**Required work**
Nothing but the line containing "Task: Open the @justinsuntron profile mention" and the lines that follow it to the end of the material below should appear in the answer, each copied exactly.
==============================
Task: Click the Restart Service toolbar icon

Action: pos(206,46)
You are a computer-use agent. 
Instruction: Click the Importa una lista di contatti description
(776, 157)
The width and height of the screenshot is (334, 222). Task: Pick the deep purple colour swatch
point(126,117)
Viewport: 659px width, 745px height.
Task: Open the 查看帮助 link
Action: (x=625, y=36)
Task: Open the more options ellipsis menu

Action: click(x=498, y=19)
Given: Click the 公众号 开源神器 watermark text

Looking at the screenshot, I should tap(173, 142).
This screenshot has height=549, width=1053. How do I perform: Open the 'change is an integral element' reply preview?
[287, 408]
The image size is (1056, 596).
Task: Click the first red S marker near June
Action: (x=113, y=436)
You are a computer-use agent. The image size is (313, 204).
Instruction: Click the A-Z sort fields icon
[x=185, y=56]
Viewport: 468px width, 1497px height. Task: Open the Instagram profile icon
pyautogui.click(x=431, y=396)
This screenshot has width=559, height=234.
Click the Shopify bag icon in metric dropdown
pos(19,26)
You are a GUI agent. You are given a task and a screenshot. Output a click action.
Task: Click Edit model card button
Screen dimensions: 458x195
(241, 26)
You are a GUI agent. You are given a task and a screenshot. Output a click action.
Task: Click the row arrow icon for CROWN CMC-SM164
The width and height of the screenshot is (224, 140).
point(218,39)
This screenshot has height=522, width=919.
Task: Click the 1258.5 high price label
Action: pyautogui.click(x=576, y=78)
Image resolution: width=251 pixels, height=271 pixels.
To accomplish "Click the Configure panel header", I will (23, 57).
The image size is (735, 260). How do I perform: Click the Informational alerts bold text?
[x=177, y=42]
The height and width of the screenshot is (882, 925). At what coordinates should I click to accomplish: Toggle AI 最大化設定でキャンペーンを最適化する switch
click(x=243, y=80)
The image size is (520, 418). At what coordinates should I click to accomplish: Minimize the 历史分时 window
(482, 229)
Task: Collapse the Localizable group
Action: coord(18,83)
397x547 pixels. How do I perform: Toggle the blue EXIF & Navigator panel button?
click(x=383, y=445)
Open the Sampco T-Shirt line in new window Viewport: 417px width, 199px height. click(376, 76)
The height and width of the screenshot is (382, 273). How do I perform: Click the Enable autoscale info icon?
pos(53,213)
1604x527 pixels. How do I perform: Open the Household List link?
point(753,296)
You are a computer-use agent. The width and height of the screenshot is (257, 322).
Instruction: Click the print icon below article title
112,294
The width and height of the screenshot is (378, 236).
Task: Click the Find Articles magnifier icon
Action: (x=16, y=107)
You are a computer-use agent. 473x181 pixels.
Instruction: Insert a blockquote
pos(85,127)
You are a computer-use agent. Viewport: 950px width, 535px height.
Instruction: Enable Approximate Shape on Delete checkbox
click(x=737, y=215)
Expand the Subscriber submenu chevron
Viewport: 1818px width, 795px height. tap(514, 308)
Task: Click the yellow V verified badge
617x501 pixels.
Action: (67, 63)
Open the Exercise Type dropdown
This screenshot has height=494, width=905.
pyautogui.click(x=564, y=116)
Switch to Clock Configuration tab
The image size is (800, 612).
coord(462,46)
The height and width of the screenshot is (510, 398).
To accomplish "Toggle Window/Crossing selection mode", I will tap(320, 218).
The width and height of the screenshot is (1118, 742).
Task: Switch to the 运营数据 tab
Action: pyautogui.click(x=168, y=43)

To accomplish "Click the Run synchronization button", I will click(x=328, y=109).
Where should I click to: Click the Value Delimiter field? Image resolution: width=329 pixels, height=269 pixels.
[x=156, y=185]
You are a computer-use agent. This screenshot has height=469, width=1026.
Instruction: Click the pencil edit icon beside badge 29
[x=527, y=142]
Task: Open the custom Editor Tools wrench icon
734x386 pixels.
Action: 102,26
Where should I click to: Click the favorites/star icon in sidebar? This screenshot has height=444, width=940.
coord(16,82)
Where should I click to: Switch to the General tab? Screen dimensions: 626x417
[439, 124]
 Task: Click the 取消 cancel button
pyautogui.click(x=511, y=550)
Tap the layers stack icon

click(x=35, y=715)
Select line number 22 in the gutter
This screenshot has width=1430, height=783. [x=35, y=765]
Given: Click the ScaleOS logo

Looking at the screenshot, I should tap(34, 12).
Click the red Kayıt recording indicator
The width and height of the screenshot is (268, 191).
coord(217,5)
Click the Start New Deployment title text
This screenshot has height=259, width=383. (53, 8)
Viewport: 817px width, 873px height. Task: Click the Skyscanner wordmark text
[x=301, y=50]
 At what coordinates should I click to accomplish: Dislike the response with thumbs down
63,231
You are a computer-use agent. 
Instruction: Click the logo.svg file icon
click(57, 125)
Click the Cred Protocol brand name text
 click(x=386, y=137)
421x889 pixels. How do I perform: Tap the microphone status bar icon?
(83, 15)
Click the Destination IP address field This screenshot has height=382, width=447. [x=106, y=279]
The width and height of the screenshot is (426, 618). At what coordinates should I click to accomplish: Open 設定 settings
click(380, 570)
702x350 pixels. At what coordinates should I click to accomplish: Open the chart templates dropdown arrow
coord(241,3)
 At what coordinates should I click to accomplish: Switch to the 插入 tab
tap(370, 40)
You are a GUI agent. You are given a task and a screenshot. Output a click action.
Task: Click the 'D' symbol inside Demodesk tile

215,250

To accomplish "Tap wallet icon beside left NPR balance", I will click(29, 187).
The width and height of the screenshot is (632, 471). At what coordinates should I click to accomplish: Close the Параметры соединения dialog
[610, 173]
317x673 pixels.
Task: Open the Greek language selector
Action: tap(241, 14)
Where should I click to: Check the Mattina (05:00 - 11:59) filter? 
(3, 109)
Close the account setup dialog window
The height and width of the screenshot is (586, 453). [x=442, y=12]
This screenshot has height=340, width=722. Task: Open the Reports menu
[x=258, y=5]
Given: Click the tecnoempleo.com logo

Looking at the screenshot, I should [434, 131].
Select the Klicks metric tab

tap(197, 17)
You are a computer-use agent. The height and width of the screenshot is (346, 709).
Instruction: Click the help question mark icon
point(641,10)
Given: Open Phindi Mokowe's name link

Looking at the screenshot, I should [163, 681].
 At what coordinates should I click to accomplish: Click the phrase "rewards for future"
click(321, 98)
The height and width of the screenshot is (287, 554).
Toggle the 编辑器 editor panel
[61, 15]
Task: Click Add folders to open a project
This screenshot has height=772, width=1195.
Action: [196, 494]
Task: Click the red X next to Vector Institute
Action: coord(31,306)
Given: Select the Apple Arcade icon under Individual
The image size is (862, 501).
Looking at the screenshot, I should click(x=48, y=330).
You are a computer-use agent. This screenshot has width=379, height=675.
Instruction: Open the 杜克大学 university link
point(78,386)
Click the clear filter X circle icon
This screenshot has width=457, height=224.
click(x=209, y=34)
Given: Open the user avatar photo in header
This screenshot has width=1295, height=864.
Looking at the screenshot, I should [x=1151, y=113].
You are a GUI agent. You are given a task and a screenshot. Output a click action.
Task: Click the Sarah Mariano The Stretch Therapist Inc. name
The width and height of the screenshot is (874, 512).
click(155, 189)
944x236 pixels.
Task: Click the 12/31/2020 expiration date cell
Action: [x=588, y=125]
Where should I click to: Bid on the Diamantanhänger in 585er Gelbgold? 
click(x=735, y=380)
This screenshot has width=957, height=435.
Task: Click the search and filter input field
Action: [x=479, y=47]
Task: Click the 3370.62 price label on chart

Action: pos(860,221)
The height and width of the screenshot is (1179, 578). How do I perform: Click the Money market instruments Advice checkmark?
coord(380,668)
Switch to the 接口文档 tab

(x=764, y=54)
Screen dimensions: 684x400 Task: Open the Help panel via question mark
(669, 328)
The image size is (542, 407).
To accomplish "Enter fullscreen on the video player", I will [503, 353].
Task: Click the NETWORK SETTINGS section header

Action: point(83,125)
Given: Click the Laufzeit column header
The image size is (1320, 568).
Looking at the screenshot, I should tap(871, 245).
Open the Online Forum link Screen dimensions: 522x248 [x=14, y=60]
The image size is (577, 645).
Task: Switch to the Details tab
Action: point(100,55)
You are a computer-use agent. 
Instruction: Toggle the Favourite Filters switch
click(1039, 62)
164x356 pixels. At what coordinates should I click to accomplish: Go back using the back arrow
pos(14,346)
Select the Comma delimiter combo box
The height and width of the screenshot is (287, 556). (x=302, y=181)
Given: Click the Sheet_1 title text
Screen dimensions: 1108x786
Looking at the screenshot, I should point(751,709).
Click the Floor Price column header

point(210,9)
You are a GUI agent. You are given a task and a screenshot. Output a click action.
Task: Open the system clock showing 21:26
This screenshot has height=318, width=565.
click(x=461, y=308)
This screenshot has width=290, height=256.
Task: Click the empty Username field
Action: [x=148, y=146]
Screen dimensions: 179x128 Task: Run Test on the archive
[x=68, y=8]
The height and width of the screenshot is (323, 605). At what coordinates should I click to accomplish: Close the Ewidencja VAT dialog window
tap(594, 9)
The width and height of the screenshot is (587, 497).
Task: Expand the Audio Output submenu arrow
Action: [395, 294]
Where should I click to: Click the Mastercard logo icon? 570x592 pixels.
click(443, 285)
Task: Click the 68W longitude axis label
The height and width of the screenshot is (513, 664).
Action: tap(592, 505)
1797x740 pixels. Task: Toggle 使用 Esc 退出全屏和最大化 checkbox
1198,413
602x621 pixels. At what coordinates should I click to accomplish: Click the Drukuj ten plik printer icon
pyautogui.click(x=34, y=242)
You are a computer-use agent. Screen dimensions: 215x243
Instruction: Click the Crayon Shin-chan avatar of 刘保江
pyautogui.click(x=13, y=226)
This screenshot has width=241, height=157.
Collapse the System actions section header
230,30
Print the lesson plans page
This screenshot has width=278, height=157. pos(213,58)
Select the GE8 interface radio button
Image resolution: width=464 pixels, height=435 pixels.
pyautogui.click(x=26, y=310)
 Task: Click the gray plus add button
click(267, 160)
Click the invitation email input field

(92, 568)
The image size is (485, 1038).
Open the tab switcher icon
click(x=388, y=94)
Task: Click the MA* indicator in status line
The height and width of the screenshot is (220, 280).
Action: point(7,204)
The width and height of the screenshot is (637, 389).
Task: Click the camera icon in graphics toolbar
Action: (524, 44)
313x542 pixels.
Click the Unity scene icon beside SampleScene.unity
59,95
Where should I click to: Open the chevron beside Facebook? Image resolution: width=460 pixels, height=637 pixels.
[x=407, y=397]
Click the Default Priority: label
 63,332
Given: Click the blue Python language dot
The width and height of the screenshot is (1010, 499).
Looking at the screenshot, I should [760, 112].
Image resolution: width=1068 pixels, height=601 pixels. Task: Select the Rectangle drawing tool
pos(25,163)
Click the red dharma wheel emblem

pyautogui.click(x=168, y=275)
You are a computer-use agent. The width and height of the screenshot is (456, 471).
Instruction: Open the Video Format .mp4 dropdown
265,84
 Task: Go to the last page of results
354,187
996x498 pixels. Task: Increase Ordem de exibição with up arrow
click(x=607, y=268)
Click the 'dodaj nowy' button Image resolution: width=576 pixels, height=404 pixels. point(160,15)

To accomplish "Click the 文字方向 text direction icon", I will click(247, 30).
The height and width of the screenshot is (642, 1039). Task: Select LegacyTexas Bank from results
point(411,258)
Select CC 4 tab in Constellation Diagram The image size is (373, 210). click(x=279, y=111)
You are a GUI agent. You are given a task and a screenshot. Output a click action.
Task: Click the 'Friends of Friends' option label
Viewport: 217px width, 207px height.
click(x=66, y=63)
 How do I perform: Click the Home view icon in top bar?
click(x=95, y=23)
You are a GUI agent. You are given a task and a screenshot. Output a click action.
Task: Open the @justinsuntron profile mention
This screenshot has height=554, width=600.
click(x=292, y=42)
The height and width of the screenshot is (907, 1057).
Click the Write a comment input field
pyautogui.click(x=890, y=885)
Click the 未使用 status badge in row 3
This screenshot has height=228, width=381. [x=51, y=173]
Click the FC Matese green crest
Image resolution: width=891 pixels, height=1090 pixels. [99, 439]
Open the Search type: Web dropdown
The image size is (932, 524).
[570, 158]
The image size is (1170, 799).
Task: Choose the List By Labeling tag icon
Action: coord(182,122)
==============================
**Answer to this task**
Task: Open the @justinsuntron profile mention
This screenshot has height=554, width=600.
click(x=292, y=42)
The height and width of the screenshot is (907, 1057).
Click the Write a comment input field
pyautogui.click(x=890, y=885)
Click the 未使用 status badge in row 3
This screenshot has height=228, width=381. [x=51, y=173]
Click the FC Matese green crest
Image resolution: width=891 pixels, height=1090 pixels. [99, 439]
Open the Search type: Web dropdown
The image size is (932, 524).
[570, 158]
The image size is (1170, 799).
Task: Choose the List By Labeling tag icon
Action: coord(182,122)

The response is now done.